This case addresses natural resource injuries that have occurred due to the release of polychlorinated biphenyls (PCBs) to the Hudson River, primarily from General Electric's Hudson Falls and Fort Edward, New York, manufacturing plants.
Federal and state trustee agencies are studying the effects of the PCB contamination in the Hudson River through a process known as Natural Resource Damage Assessment (NRDA).
After a hazardous substance is released, Trustees determine whether natural resources have been injured. If injuries and restoration options exist, trustees proceed to the next phase.
The Hudson River Natural Resource Trustees completed their Preliminary Assessment in 2002 and moved forward with an NRDA investigation.
Injury Assessment/ Restoration Planning
Trustees measure injuries to natural resources, and use that information to determine the best restoration actions.
Injury Assessment: Trustees released the Hudson River Natural Resource Damage Assessment Plan in 2002, which was the first step in beginning the injury assessment. This assessment is ongoing.
Restoration Planning: Trustees are developing a plan for restoring the injured natural resources and services. They continue to accept project proposals from the public and look forward to releasing a draft restoration plan for public comment.
Trustees, often working with those responsible for the release and interested citizens, implement restoration plans.
Hudson River Natural Resource Trustees will begin restoration implementation after funds from General Electric are awarded for their NRDA claim.
NRDA restores natural resources with funding from those responsible for the harm- making sure the polluter pays for injuries to public natural resources.
Current Phase and Next Steps
The Hudson River trustees are currently in the Injury Assessment/Restoration Planning phase of the Hudson River damage assessment. This phase can take many years.
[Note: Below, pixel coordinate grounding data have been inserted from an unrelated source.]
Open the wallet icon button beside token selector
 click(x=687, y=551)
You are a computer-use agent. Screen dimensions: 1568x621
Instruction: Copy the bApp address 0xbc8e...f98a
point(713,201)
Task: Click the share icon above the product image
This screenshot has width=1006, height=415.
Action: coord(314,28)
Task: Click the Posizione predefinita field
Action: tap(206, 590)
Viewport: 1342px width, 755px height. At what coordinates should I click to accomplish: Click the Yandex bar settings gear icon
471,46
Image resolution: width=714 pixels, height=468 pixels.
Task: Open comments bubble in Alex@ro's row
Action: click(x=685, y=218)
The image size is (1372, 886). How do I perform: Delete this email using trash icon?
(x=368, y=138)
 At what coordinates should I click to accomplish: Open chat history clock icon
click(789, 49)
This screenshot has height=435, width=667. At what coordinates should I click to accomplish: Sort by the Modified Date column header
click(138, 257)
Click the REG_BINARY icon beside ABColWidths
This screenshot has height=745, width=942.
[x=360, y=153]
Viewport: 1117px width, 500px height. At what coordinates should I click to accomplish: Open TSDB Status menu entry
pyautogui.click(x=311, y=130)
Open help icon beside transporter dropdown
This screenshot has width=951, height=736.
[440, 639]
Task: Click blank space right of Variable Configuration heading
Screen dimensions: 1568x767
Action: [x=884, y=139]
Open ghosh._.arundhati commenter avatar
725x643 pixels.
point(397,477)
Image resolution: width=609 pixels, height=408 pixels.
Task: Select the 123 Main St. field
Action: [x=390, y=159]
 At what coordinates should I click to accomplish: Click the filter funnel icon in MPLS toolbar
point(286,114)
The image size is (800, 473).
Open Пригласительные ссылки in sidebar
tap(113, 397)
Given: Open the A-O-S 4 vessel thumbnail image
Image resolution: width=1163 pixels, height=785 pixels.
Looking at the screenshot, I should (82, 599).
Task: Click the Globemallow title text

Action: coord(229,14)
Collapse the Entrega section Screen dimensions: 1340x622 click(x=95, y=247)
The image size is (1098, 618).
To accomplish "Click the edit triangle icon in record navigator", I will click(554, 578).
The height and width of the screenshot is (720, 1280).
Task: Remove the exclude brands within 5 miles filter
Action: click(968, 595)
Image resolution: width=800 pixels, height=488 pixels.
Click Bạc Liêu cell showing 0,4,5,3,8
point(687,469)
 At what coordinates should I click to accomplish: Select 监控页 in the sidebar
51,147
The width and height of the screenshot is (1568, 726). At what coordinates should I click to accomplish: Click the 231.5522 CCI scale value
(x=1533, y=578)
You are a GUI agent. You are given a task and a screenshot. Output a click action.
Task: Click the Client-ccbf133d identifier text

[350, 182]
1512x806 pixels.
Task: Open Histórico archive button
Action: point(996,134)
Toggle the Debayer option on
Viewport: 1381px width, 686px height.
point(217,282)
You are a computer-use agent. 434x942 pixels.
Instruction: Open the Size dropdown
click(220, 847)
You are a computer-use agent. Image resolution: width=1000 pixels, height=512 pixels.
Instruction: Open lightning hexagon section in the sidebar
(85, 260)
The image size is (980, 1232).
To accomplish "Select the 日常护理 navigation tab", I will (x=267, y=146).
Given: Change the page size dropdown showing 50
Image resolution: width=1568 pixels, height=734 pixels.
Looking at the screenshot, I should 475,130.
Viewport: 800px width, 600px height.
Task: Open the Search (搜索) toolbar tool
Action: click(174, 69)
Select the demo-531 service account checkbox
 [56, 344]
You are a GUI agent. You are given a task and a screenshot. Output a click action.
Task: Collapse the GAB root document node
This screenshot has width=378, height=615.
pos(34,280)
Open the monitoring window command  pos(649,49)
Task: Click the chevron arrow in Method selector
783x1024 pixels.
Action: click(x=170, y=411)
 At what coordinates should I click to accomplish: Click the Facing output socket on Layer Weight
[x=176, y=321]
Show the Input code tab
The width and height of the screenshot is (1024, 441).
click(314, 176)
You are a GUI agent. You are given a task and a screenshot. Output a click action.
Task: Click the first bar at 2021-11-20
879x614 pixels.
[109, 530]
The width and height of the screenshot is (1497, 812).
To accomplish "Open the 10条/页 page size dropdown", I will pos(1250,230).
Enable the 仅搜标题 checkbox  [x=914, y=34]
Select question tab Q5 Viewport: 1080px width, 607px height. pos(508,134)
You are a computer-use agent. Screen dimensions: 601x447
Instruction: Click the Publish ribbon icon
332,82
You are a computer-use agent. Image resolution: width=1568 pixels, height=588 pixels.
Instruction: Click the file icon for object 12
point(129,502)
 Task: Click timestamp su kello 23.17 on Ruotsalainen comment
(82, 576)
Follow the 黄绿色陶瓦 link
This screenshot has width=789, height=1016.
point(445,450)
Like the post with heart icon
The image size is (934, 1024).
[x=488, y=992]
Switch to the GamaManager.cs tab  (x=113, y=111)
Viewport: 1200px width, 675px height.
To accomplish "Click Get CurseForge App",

Restoration Implementation can begin after GE awards monetary damages to the Trustees.
Learn more about our restoration planning process here.
The Hudson River Natural Resource Trustees have established a listserv to provide updates on the ongoing natural resource damage assessment and restoration efforts for the Hudson River. The public is invited to join the listserv for periodic updates on this effort.
To join the Hudson-NRDA listserv:
1. Send a message to:
2. Write in the subject:
3. You will receive a confirmation e-mail to which you MUST reply within 24 hours.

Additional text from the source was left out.